There are two Exchange vulnerabilities that were exploited by hackers even after Microsoft patched them. In a reference to the dreary cycle of vulnerability revelations and subsequent patching the server require, Risky Business referred to a recent episode as "It's Exchangehog Day".
Aanchal Gupta, the corporate vice president of Microsoft Security Response Center, responded with an extensive list of measures the company has taken to mitigate Exchange security issues. He said that Microsoft released updates to partially block the vulnerabilities he exposed before releasing the full fix. MSRC worked around the clock to help customers update their Exchange server in the midst of last year's Hafnium attacks, released numerous security updates for Exchange over the year, and even launched an Exchange Emergency Mitigation service.
Gupta agreed that most customers should move from on-Premise Exchange server to Microsoft's cloud based email service, Exchange Online. Gupta said that customers should migrate to the cloud to take advantage of real-time security and instant updates. We advise customers who can't keep up with the latest versions of their systems to migrate to the cloud.
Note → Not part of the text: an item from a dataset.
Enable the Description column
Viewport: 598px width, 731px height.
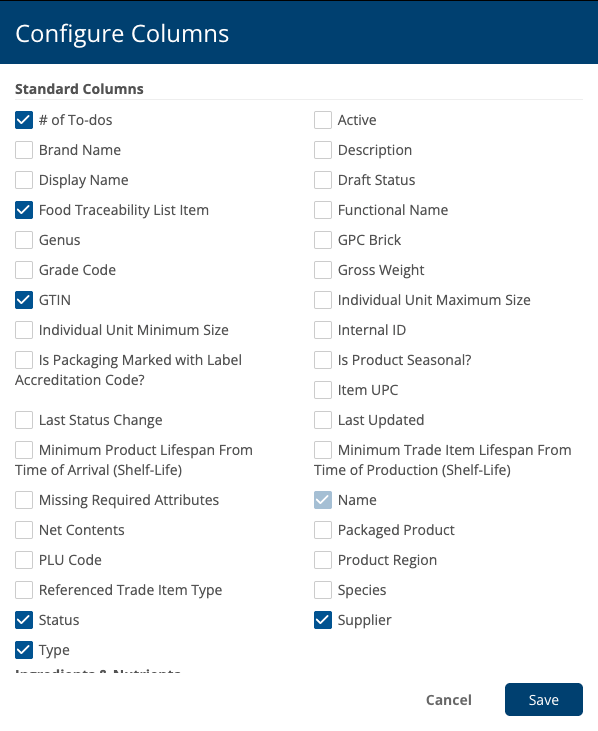tap(323, 150)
The age of Exchange's code and the risks of breaking interdependent mechanisms in the software make it difficult for email administrators to keep Exchange patched. Kevin Beaumont, a security researcher, recently live-tweeted his own experience of updating an Exchange server, documenting countless bugs, crashes, and hiccups in the process, which took him nearly three hours, despite the fact the server had last been updated just a few months before. Even though there are active attacks, people don't patch their on-Premise Exchange. There are patched and unpatched bugs that are taking a long time to get fixed.
Exchange's security problems are compounded by the fact that vulnerabilities in its software are easy to exploit. Marcus Hutchins is an analyst for security firm Kryptos Logic. Despite the fact that an Exchange server hosts email locally, they are much more reliable to use. It is much more reliable to pass commands through an online interface to a web server than it is to change data in a lower-level and less predictable part of a targeted machine. Hutchins says it is very fancy web exploitation. If you do it wrong, it won't crash the server. It is very easy to understand.